Data Generation

In this tab, you can generate new datasets and choose distribution types. You can create multiple distributions simultaneously by collecting them in the command box.

Note

This tutorial assumes that you already selected a project and imported data. For more information please visit on Project and Import Data section.


User Interface Structure

This is a detailed description of all settings you can define for this operation.

Main Settings

Type a positive integer greater than 0 as size for the dataset.

Distribution Options

Select the distribution you want to create. Depending on the distribution, you need to provide one or up to four parameters; see details in the table Distributions and parameters. You can also create a preview of your distribution settings with the Show button.

Generation List

Collect all distributions you want to generate in this box.

Filter

As in all Data Enrichment Tabs, you can select only a part of the data by using a Filter. A more detailed description of Filters can be found here Since you are generating new data, the filter will have no effect.

Preview/Apply

Preview button will do the operation but will not save the data, while Apply will give you the option to save the data in a folder in content. More information is available in here

Basic Usage

Creating new datasets is easy and follows the same rules:

  1. First, you type the data size (number of rows) in the main settings.
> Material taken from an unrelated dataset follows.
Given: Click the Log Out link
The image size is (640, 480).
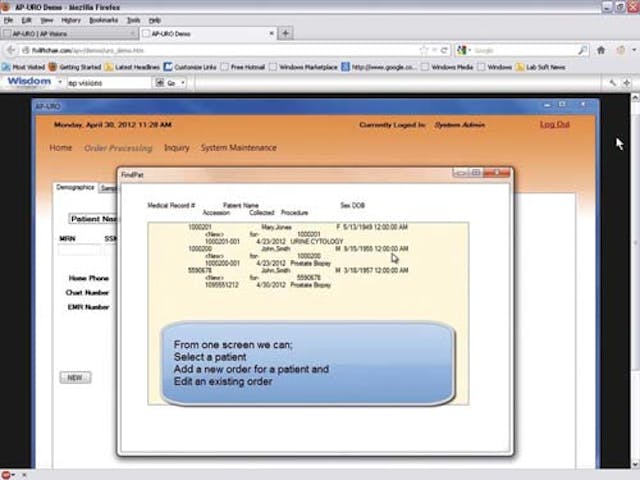Looking at the screenshot, I should coord(554,124).
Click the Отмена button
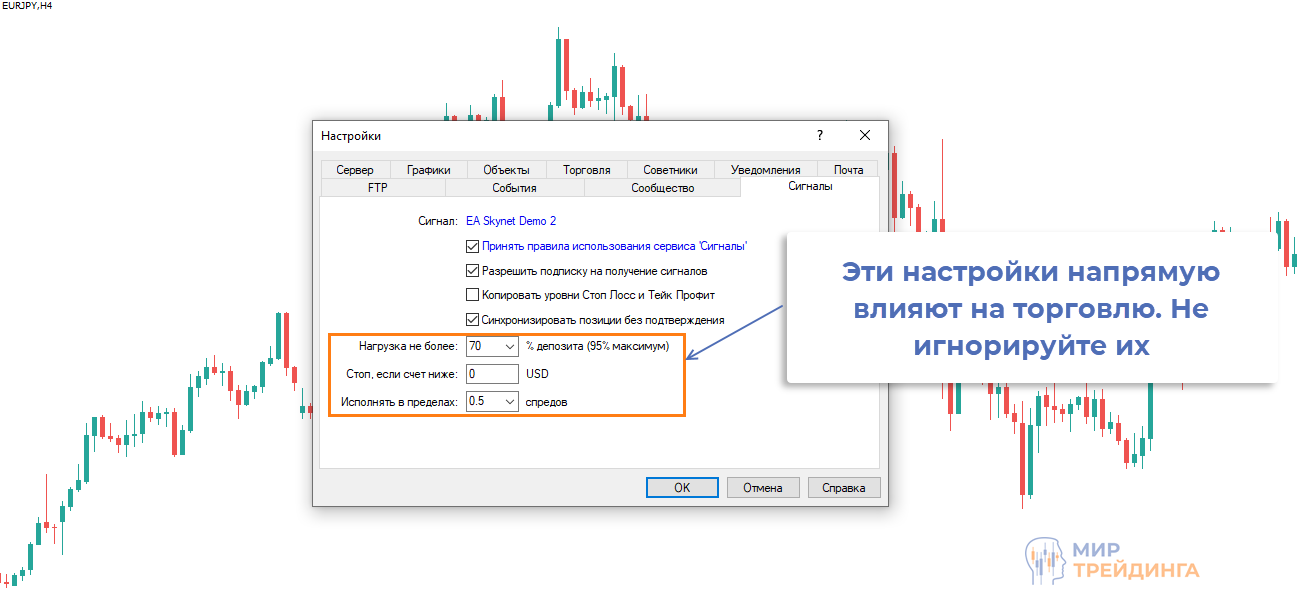Image resolution: width=1300 pixels, height=600 pixels. click(762, 488)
It has to be a positive integer greater than 0.
  2. Select the distribution type you want.
  3. Type the distribution parameters; see Distributions and parameters for more details.
  4. Add it into the command collection box.
  5. Apply the Operation.

The following animation shows an example usage, where you create a Normal and Weibull distribution with 1000 rows simultaneously.

Image_Caption

Distributions and parameters

Distribution Parameter 1 Parameter 2 Parameter 3 Parameter 4 Link
Beta alpha (>0) beta (>0) - - Link
Binomial n (>0) p (0<=p<=1) - - Link
Birnbaum Saunders c (>0) - - - Link
Burr Type XII c (>0) d (>0) - - Link
Chi-Square df (>0) - - - Link
Exponential scale - - - Link
Generalized Extreme Value mu beta (>=0) - - Link
F df numerator (>0) df denumerator (>0) - - Link
Gamma shape (>=0) scale (>=0) - - Link
Generalized Pareto shape scale (>=0) loc - Link
Geometric p (0<=p<=1) - - - Link
Half-Normal loc scale (>0) - - Link
Hypergeometric number of good (0<=ngood<=1e9) number of bad (0<=nbad<=1e9) - - Link
Inverse Gaussian mean (>0) scale (>0) - - Link
Logistic loc scale (>0) - - Link
Loglogistic shape (>0) loc scale (>=0) - Link
Lognormal mean standard deviation (>=0) - - Link
Nakagami nu (>0) scale (>=0) - - Link
Negative Binomial n (>0) p (0<=p<=1) - - Link
Noncentral F df numerator (>0) df denumerator (>0) nonc (>=0) - Link
Noncentral t df (>0) nc - - Link
Noncentral Chi-Squared df (>0) nonc (>0) - - Link
Normal mean standard deviation (>=0) - - Link
Poisson lambda (>=0) - - - Link
Rayleigh scale (>=0) - - - Link
Rician shape (>0) loc scale - Link
Stable alpha (0< alpha<=2) beta (-1 <= beta <= 1) loc scale (>0) Link
Student's t df (>0) - - - Link
t Location-Scale df (>0) loc scale (>0) - Link
Uniform (Continuous) lower boundary upper boundary - - Link
Uniform (Discrete) lower boundary upper boundary - - Link
Weibull scale shape - - Link
Linspace start stop - - Link
Logspace start (>0) stop (>0) - - Link
Geomspace start (>0) stop (>0) - - Link
Arange start space - - Link